A clarification on that point: OpenBSD's bluetooth stack was unmaintained and removed due to code rot; it's not that bluetooth as a protocol is inherently insecure.

link
wahern 2439 days ago
> it's not that bluetooth as a protocol is inherently insecure

Bluetooth is a ridiculously complex protocol. Complexity is the enemy of security.

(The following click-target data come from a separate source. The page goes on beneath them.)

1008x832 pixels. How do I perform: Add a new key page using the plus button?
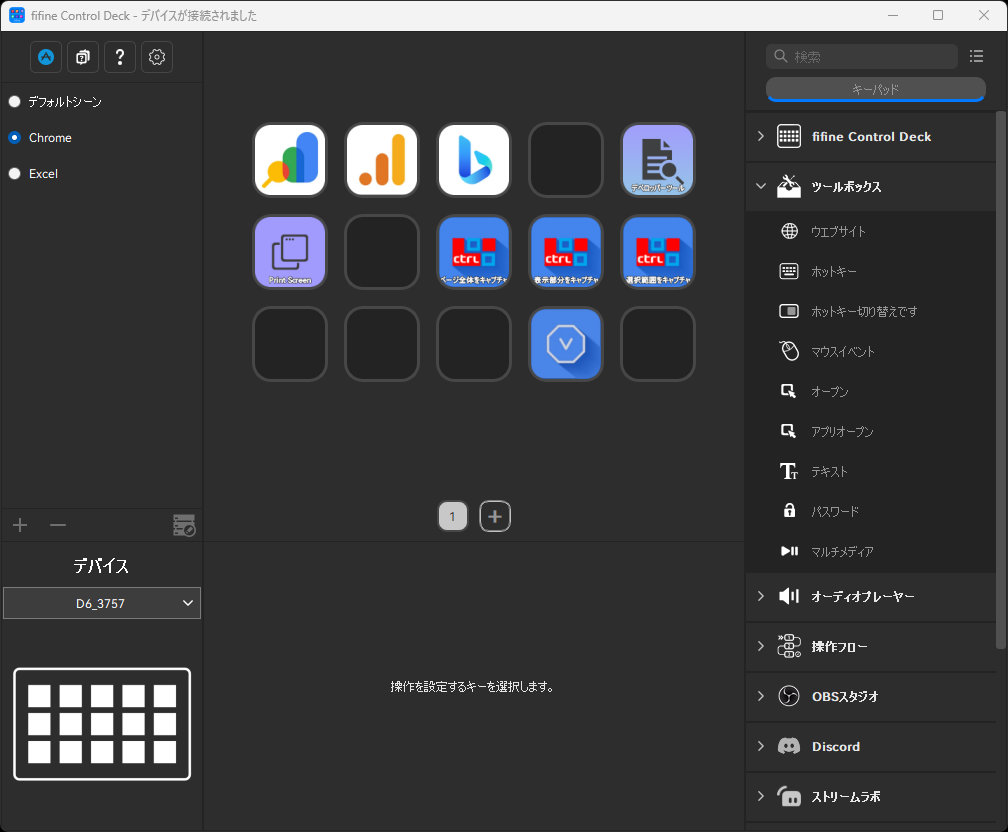tap(494, 516)
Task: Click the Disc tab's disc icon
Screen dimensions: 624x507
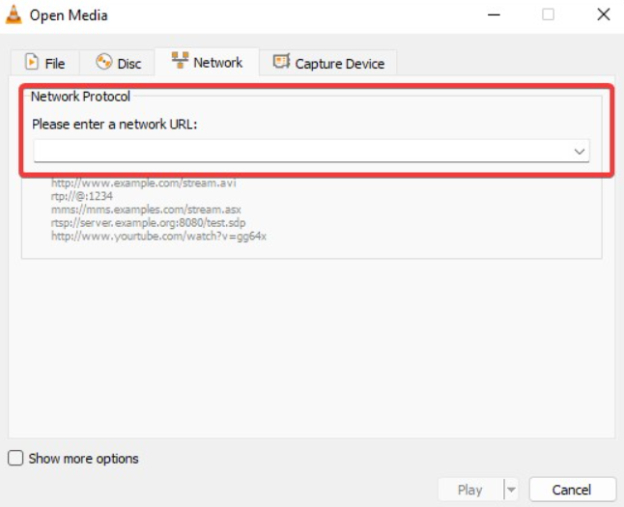Action: (104, 62)
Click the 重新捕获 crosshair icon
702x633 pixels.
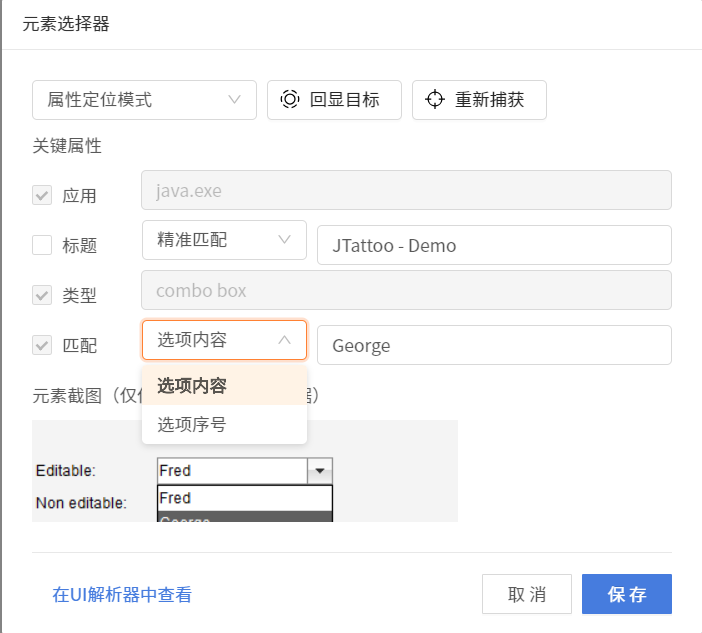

There's no fixed threshold beyond which complexity makes something "insecure", and Wi-Fi and even USB aren't exactly simple (both have had their share of implementation exploits across operating systems), but AFAIU there's a strong sentiment that Bluetooth is far too complex for the benefit it brings, which perhaps explains why OpenBSD's stack was unmaintained.

link
dTal 2439 days ago
Course, now we have Bluetooth: Wired Edition with USB-C layering many different optional protocols over the base transport. I understand the rationale, but I fear it means the days of "just works" USB may be coming to an end...
link
dchest 2439 days ago
Here's a list of Bluetooth security problems according to NIST: https://twitter.com/dchest/status/952981861080461312 (full PDF: https://nvlpubs.nist.gov/nistpubs/Legacy/SP/nistspecialpubli...)
link
floatboth 2439 days ago
I'm not sure why U2F would be "disabled for security". I guess it's just that nobody has implemented all the required things. For the USB tokens, you need userspace USB HID access and hotplug notifications. I did that in Firefox for FreeBSD :)
link
oil25 2439 days ago
When I asked in IRC, I was told U2F was not implemented in browsers on OpenBSD because, "do you really want browsers to have full access to your USB stack?"
link
floatboth 2439 days ago
"full access to your USB stack" is not very meaningful (and honestly sounds like a WebUSB criticism, maybe someone thought U2F required WebUSB?!)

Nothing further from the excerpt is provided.